Penn State hardly brought its A game in this one, especially in the early going. But against the bumbling Spartans (5-6, 2-6), losers of five of their previous six, the Lions didn't need it. Following an efficient opening drive that ended with a Kevin Kelly field goal, PSU gave MSU every opportunity to make things interesting.
The rest of the quarter, it seemed, was played in Nittany Lion territory, as a pair of ducks from punter Jeremy Kapinos (26 and 15 yards into a heavy wind) gave the Spartans possession at the Lion 38 and then the 27. MSU, showing the form that had it going into the game as the second-worst red zone team in the Big Ten, generated a punt and a missed field goal from the great field position.
And the punting wasn't the only issue for PSU in the first half. King, Ethan Kilmer and Deon Butler all dropped catchable passes, for once looking like the first-year contributors they are.
They were sloppy today in spots, Paterno said of his entire outfit.
But Penn State's strong defense and Robinson's cool huddle demeanor kept the team from losing its collective cool. And when the Lions eventually struck, they did so quickly, as Donnie Johnson blocked a Brandon Fields punt midway through the second quarter and Matt Hahn recovered for a touchdown and 10-0 lead.
Tony Hunt opened PSU's next possession by dancing 20 yards with a screen. On the next play, Robinson avoided a blitzing defensive back and shot straight up the field. He angled left and outraced everyone to the end zone for a 33-yard score and 17-0 lead.
Stanton led the Spartans methodically downfield on MSU's next drive, but had three different passes that were nearly picked. With 11 seconds to go, and from the Lion 15, he gambled once too often, as a toss to the left side of the end zone was picked by Johnson to secure the 17-0 lead at the break. Stanton came into the game ranked eighth in the nation in pass efficiency, with only eight interceptions.

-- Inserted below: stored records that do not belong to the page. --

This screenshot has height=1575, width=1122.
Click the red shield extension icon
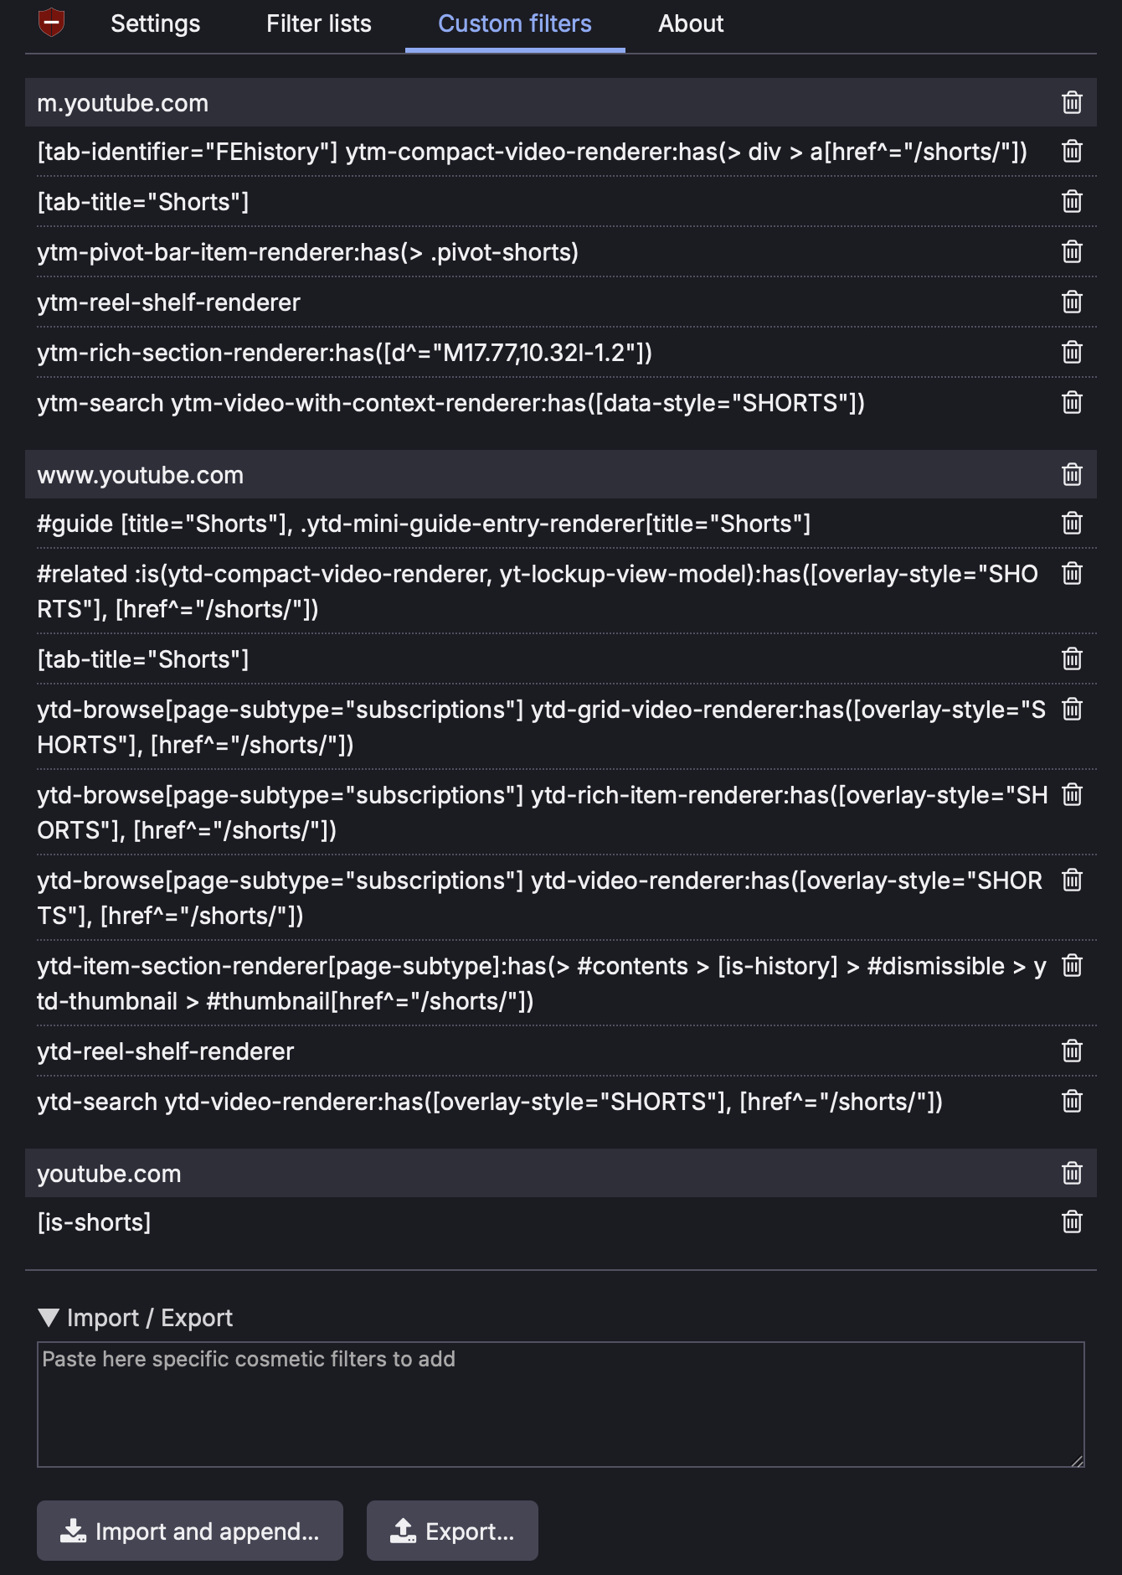pyautogui.click(x=50, y=23)
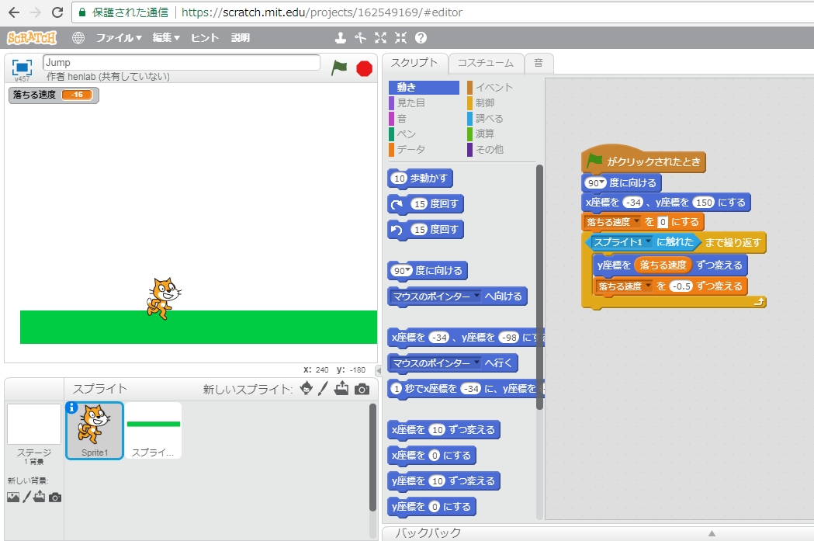The image size is (814, 541).
Task: Open the 編集 menu
Action: 165,37
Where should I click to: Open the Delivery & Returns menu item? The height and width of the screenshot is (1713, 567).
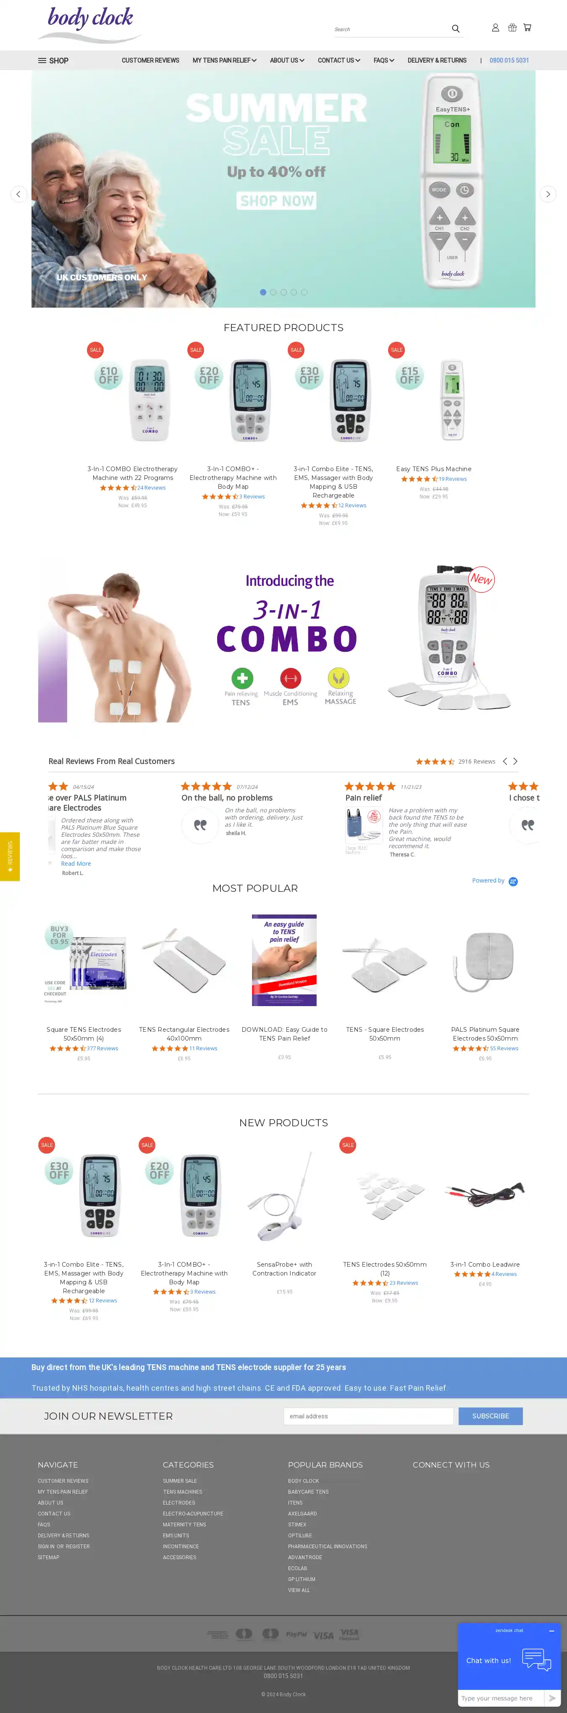pyautogui.click(x=437, y=61)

The game wasn't exactly over, but you wouldn't have known it by the reaction of the Spartan fans, who booed their team - which began the season 4-0 before falling on difficult times. Many fans who left the stadium did not return after the break, as huge spots of steel bleachers were visible all around the facility.
But give credit to Stanton. Though the fans gave up, he didn't, opening the second half by directing an 8-play, 75-yard scoring drive to make it 17-7. The teams swapped possession before Zemaitis grabbed his second pick of the day and raced to the MSU 4-yard line. Robinson hit Butler for a short TD and 24-7 lead, and even more fans began streaming for the exits.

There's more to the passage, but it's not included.